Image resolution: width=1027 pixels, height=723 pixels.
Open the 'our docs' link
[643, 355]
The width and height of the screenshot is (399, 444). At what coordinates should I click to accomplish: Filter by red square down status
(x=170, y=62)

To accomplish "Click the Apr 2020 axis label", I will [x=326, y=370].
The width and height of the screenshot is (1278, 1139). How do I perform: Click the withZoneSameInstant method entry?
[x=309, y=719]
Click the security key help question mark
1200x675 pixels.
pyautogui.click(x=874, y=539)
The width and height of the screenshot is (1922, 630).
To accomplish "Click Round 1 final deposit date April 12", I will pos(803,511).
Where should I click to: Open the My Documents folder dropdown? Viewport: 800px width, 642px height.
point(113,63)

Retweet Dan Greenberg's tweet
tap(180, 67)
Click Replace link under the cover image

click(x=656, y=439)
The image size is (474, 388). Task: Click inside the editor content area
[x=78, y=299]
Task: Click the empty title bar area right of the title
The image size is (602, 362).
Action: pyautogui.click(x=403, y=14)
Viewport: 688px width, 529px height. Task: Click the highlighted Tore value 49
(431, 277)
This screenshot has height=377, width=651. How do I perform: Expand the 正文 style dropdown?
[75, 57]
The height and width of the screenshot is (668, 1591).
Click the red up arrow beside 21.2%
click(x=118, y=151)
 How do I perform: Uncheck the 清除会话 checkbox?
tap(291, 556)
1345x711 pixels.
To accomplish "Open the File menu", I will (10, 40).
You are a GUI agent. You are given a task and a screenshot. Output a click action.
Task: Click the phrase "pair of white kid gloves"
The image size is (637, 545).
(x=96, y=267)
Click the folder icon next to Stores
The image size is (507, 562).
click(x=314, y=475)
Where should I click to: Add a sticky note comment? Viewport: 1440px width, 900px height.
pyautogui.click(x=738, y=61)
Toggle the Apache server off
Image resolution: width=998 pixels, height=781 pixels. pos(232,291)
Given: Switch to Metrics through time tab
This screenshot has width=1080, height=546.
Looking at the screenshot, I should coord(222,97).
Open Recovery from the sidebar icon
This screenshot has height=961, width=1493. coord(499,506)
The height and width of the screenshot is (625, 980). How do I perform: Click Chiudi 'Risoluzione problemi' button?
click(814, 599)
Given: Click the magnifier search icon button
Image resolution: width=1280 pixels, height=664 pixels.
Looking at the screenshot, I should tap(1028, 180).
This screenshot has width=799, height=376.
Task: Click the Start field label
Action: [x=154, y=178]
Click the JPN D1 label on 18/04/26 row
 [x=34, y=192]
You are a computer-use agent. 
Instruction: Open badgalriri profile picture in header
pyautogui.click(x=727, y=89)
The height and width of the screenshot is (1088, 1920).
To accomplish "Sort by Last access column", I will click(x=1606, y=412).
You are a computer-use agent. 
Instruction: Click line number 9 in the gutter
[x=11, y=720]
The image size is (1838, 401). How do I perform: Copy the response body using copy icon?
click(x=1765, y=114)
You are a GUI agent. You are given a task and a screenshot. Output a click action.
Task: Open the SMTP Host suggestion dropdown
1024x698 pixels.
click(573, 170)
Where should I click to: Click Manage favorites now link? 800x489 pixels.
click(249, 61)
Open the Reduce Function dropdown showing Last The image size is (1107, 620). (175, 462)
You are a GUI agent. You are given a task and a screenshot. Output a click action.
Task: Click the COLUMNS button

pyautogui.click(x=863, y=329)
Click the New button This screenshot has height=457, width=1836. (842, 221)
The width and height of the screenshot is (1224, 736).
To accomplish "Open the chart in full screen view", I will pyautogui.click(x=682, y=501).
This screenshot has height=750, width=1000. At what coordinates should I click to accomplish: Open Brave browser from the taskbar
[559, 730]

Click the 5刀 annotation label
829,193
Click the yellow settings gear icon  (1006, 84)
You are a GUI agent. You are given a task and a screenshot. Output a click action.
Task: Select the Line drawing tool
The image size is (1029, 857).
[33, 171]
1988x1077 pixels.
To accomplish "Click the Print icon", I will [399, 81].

- Exercise objective -
Reproduce the whole listing so that each line matches the original exactly.

- Answer space -
Image resolution: width=1027 pixels, height=723 pixels.
Open the 'our docs' link
[643, 355]
The width and height of the screenshot is (399, 444). At what coordinates should I click to accomplish: Filter by red square down status
(x=170, y=62)

To accomplish "Click the Apr 2020 axis label", I will [x=326, y=370].
The width and height of the screenshot is (1278, 1139). How do I perform: Click the withZoneSameInstant method entry?
[x=309, y=719]
Click the security key help question mark
1200x675 pixels.
pyautogui.click(x=874, y=539)
The width and height of the screenshot is (1922, 630).
To accomplish "Click Round 1 final deposit date April 12", I will pos(803,511).
Where should I click to: Open the My Documents folder dropdown? Viewport: 800px width, 642px height.
point(113,63)

Retweet Dan Greenberg's tweet
tap(180, 67)
Click Replace link under the cover image

click(x=656, y=439)
The image size is (474, 388). Task: Click inside the editor content area
[x=78, y=299]
Task: Click the empty title bar area right of the title
The image size is (602, 362).
Action: pyautogui.click(x=403, y=14)
Viewport: 688px width, 529px height. Task: Click the highlighted Tore value 49
(431, 277)
This screenshot has height=377, width=651. How do I perform: Expand the 正文 style dropdown?
[75, 57]
The height and width of the screenshot is (668, 1591).
Click the red up arrow beside 21.2%
click(x=118, y=151)
 How do I perform: Uncheck the 清除会话 checkbox?
tap(291, 556)
1345x711 pixels.
To accomplish "Open the File menu", I will (10, 40).
You are a GUI agent. You are given a task and a screenshot. Output a click action.
Task: Click the phrase "pair of white kid gloves"
The image size is (637, 545).
(x=96, y=267)
Click the folder icon next to Stores
The image size is (507, 562).
click(x=314, y=475)
Where should I click to: Add a sticky note comment? Viewport: 1440px width, 900px height.
pyautogui.click(x=738, y=61)
Toggle the Apache server off
Image resolution: width=998 pixels, height=781 pixels. pos(232,291)
Given: Switch to Metrics through time tab
This screenshot has width=1080, height=546.
Looking at the screenshot, I should coord(222,97).
Open Recovery from the sidebar icon
This screenshot has height=961, width=1493. coord(499,506)
The height and width of the screenshot is (625, 980). How do I perform: Click Chiudi 'Risoluzione problemi' button?
click(814, 599)
Given: Click the magnifier search icon button
Image resolution: width=1280 pixels, height=664 pixels.
Looking at the screenshot, I should tap(1028, 180).
This screenshot has width=799, height=376.
Task: Click the Start field label
Action: [x=154, y=178]
Click the JPN D1 label on 18/04/26 row
 [x=34, y=192]
You are a computer-use agent. 
Instruction: Open badgalriri profile picture in header
pyautogui.click(x=727, y=89)
The height and width of the screenshot is (1088, 1920).
To accomplish "Sort by Last access column", I will click(x=1606, y=412).
You are a computer-use agent. 
Instruction: Click line number 9 in the gutter
[x=11, y=720]
The image size is (1838, 401). How do I perform: Copy the response body using copy icon?
click(x=1765, y=114)
You are a GUI agent. You are given a task and a screenshot. Output a click action.
Task: Open the SMTP Host suggestion dropdown
1024x698 pixels.
click(573, 170)
Where should I click to: Click Manage favorites now link? 800x489 pixels.
click(249, 61)
Open the Reduce Function dropdown showing Last The image size is (1107, 620). (175, 462)
You are a GUI agent. You are given a task and a screenshot. Output a click action.
Task: Click the COLUMNS button

pyautogui.click(x=863, y=329)
Click the New button This screenshot has height=457, width=1836. (842, 221)
The width and height of the screenshot is (1224, 736).
To accomplish "Open the chart in full screen view", I will pyautogui.click(x=682, y=501).
This screenshot has height=750, width=1000. At what coordinates should I click to accomplish: Open Brave browser from the taskbar
[559, 730]

Click the 5刀 annotation label
829,193
Click the yellow settings gear icon  (1006, 84)
You are a GUI agent. You are given a task and a screenshot. Output a click action.
Task: Select the Line drawing tool
The image size is (1029, 857).
[33, 171]
1988x1077 pixels.
To accomplish "Click the Print icon", I will [399, 81].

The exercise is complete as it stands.